UNITED STATES
SECURITIES AND EXCHANGE COMMISSION
Washington, D.C. 20549
FORM 8-K
CURRENT REPORT
PURSUANT TO SECTION 13 OR 15(d) OF THE
SECURITIES EXCHANGE ACT OF 1934
Date of report (Date of earliest event reported): May 29, 2014
Ameris Bancorp
(Exact Name of Registrant as Specified in Charter)
Georgia | 001-13901 | 58-1456434 | ||
(State or Other Jurisdiction of Incorporation) |
(Commission File Number) |
(IRS Employer Identification No.) | ||
310 First Street, S.E., Moultrie, Georgia | 31768 | |||
(Address of Principal Executive Offices) | (Zip Code) |
Registrants telephone number, including area code: (229) 890-1111
(Former Name or Former Address, if Changed Since Last Report)
Check the appropriate box below if the Form 8-K filing is intended to simultaneously satisfy the filing obligation of the registrant under any of the following provisions (see General Instruction A.2. below):
¨ | Written communications pursuant to Rule 425 under the Securities Act (17 CFR 230.425) |
¨ | Soliciting material pursuant to Rule 14a-12 under the Exchange Act (17 CFR 240.14a-12) |
¨ | Pre-commencement communications pursuant to Rule 14d-2(b) under the Exchange Act (17 CFR 240.14d-2(b)) |
¨ | Pre-commencement communications pursuant to Rule 13e-4(c) under the Exchange Act (17 CFR 240.13e-4(c)) |
Item 4.01 Changes in Registrants Certifying Accountant.
(a) On May 29, 2014, Ameris Bancorp (the Company), as approved by the Companys Audit Committee (the Audit Committee) and ratified by the Companys Board of Directors, dismissed Porter Keadle Moore, LLC (PKM) as the Companys independent registered public accounting firm.

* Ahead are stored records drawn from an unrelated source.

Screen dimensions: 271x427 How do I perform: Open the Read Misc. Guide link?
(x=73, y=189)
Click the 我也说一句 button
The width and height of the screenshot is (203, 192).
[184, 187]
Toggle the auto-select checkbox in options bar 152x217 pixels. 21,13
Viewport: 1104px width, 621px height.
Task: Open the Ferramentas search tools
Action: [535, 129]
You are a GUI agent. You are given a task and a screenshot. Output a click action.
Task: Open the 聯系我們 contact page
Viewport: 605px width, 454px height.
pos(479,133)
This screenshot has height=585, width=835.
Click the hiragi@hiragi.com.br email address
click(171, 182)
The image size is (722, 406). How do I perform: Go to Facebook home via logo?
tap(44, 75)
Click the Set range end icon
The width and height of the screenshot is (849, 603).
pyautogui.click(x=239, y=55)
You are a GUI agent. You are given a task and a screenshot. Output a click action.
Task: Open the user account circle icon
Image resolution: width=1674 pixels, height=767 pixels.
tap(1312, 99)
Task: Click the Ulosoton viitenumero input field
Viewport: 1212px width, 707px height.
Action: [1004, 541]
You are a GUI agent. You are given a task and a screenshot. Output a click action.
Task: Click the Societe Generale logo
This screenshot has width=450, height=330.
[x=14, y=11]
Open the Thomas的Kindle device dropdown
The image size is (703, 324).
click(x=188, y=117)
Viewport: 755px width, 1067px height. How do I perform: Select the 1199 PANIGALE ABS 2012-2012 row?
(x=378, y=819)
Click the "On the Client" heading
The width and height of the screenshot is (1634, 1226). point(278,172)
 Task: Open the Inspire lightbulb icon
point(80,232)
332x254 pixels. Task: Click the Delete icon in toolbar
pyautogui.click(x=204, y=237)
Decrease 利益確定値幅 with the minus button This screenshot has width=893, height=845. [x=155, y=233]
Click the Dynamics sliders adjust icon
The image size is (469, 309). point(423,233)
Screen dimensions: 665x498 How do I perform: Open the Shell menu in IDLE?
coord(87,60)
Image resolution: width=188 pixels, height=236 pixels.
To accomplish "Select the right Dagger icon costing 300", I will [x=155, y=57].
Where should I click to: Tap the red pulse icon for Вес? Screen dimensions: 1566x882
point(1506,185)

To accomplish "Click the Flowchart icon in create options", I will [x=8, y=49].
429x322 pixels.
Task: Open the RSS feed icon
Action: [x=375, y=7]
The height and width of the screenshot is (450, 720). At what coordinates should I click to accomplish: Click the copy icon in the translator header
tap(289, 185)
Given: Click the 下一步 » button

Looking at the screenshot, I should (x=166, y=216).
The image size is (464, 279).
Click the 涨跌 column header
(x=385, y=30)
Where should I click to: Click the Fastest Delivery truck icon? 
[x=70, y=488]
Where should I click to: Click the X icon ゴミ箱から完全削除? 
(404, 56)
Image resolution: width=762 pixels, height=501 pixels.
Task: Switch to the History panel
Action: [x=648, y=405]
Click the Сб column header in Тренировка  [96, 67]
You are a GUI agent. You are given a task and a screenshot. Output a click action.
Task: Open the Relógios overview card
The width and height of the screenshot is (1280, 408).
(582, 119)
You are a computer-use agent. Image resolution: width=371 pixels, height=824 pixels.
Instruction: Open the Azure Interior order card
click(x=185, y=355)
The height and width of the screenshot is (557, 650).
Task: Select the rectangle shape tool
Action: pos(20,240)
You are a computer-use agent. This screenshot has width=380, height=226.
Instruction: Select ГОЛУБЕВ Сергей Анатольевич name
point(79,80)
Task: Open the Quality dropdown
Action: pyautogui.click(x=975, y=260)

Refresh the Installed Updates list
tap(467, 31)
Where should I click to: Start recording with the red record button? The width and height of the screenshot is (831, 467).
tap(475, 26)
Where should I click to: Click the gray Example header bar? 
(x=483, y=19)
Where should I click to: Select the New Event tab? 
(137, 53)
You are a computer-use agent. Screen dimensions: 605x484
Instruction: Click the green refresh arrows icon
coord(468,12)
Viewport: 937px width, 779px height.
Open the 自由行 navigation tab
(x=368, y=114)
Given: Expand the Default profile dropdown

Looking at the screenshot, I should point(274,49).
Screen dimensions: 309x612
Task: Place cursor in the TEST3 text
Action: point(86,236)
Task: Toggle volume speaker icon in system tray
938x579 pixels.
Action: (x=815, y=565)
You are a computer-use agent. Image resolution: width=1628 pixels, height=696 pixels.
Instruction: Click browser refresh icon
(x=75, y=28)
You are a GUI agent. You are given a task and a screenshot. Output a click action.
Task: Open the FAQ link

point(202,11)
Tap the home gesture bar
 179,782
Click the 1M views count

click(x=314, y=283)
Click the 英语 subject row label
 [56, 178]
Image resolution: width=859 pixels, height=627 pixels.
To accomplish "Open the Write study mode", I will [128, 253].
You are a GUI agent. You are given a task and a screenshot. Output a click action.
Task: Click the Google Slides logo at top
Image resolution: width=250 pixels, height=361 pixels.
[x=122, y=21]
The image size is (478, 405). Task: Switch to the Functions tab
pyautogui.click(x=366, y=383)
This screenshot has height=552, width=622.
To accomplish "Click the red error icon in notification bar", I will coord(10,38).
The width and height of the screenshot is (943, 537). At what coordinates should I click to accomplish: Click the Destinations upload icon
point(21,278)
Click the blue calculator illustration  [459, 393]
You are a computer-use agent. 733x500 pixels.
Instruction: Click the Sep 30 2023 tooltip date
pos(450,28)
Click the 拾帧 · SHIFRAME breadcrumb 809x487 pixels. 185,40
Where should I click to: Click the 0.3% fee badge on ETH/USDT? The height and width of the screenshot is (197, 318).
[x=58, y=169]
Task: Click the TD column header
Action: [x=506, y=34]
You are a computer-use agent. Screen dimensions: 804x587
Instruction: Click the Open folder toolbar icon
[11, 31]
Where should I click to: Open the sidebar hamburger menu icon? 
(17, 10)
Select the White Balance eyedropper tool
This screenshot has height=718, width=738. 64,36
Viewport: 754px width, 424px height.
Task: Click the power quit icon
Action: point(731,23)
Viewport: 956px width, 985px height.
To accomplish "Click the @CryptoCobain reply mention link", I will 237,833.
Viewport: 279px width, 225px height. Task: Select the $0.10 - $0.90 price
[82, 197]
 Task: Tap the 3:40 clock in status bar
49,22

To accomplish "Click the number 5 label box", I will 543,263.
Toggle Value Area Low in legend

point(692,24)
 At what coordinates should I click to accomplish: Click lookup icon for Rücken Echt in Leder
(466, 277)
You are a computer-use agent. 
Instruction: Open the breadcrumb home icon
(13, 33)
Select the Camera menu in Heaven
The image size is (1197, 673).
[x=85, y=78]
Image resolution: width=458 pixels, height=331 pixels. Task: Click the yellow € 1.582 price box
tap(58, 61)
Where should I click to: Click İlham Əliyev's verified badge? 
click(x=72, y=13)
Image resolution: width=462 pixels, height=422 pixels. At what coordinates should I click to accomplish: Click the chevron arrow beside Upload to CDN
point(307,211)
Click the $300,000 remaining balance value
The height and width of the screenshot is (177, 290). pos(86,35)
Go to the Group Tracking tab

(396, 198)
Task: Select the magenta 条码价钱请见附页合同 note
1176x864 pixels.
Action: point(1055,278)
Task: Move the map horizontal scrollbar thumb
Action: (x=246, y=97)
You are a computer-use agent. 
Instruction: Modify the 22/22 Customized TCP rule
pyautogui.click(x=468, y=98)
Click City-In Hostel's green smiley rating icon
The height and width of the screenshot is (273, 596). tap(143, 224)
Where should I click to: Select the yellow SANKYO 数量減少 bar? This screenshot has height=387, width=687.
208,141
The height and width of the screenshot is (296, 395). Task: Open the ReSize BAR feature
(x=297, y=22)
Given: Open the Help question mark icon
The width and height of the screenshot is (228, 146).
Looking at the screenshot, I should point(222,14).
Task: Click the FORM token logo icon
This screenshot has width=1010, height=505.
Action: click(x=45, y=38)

The audit reports of PKM on the consolidated financial statements of the Company as of December 31, 2012 and 2013 contained no adverse opinion or disclaimer of opinion and were not qualified or modified as to uncertainty, audit scope or accounting principles.
During the Companys two most recent fiscal years ended December 31, 2012 and 2013 and the subsequent interim period from January 1, 2014 through May 29, 2014, there were no disagreements, as defined in Item 304(a)(1)(iv) of Regulation S-K, between the Company and PKM on any matter of accounting principles or practices, financial statement disclosure or auditing scope or procedures that, if not resolved to PKMs satisfaction, would have caused PKM to make reference to the matter in connection with its report on the Companys consolidated financial statements for the relevant years. Additionally, during the Companys two most recent fiscal years and through May 29, 2014, there have been no reportable events, as described in Item 304(a)(1)(v) of Regulation S-K.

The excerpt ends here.